Schmitt noted the putting off the completion of the fitness center would be a “deferred cost” and not really a cost savings for work that would be done in the future.
He said the project plans call for the kitchen/cafeteria to be completed before the start of the 2018-19 school year.
He said some of the “true cost savings” that could be made include using aluminum wire instead of copper wire where the chiller and electrical panel is located as well as using CPVC pipe fittings instead of copper pipe fittings.
Though $40,000 could be saved by substituting epoxy-type flooring instead of installing a terrazzo floor in the cafeteria, Schmitt noted a terrazzo floor would last longer and recommended having that type rather than epoxy flooring.
“The difference between the terrazzo and epoxy is the terrazzo is a 50-year floor and the epoxy floor covering is more like a 10- or 15-year floor that has to be replaced,” he said. “And maintenance costs – lifecycle costs – for the terrazzo is superior to any floor finish you can put down there.”
Schmitt said the flooring was part of the general construction bid with a “really, really good number” of around $16 a square foot for terrazzo, which would be in the cafeteria but not extend into the fitness center.
“What we’re doing with the fitness center is we’re relocating all of the storm and sewer lines and then the hot water lines that were in and about the walls there,” he said. “We’re relocating those and then we’re going to finish the floor into a leveled surface for whatever flooring is chosen in the future.”
Instead of using $30,681 from the general fund balance, Schmitt asked to board to increase that amount to around $131,000 after some work in the initial phase of the project was moved into this budget year and around $149,000 went back into the fund balance.

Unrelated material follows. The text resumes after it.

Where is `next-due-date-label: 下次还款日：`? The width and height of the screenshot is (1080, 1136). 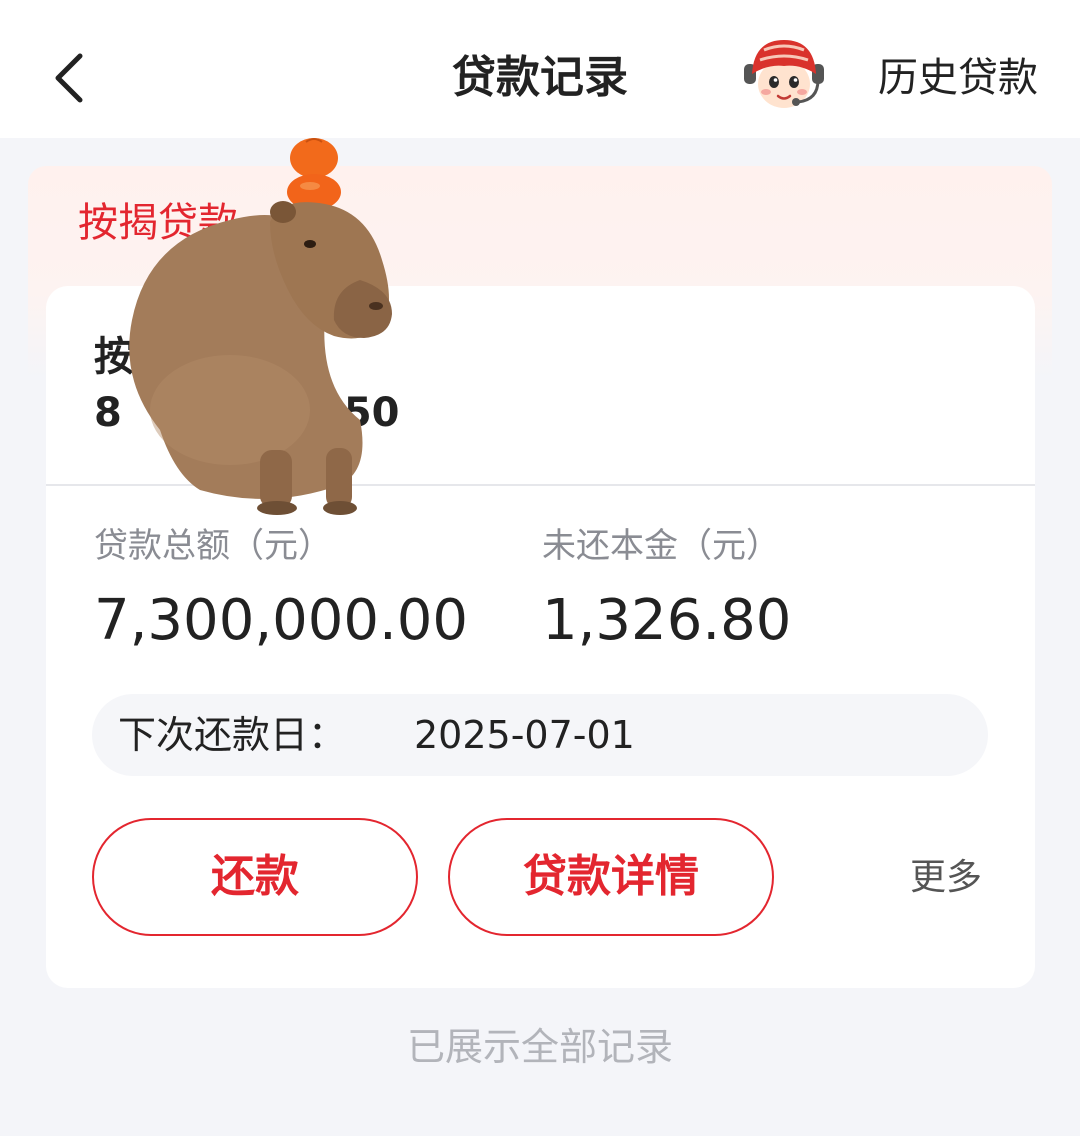 next-due-date-label: 下次还款日： is located at coordinates (232, 735).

The budget source allocations besides the fund balance include $634,000 from the capital improvements plan for 2017-18 and 2018-19, $350,000 from the food service fund balance and $519,465 from the health insurance fund balance.
When including the deductions in the contracted amounts, board members approved the following low bids:
- General construction, Milbach Construction, $589,988.
- Electrical, Elmstar Electric, $282,053.
- HVAC, AMA Heating, $489,810.
- Plumbing, Johnson and Jonet, $113,750.
- Controls HVAC, Automated Logic, $59,791.
Instead of the district hiring a general contractor, Schmitt said he will be the project manager.
“You’ll see all of the trades were bid separately, which is not typical of a construction project like this, where normally they would provide their bids to a general contractor,” he said. “I’ll be project-managing this, so really I’ll have control over all of the contracts and each one of the contractors. That in itself is a cost savings to the school district.”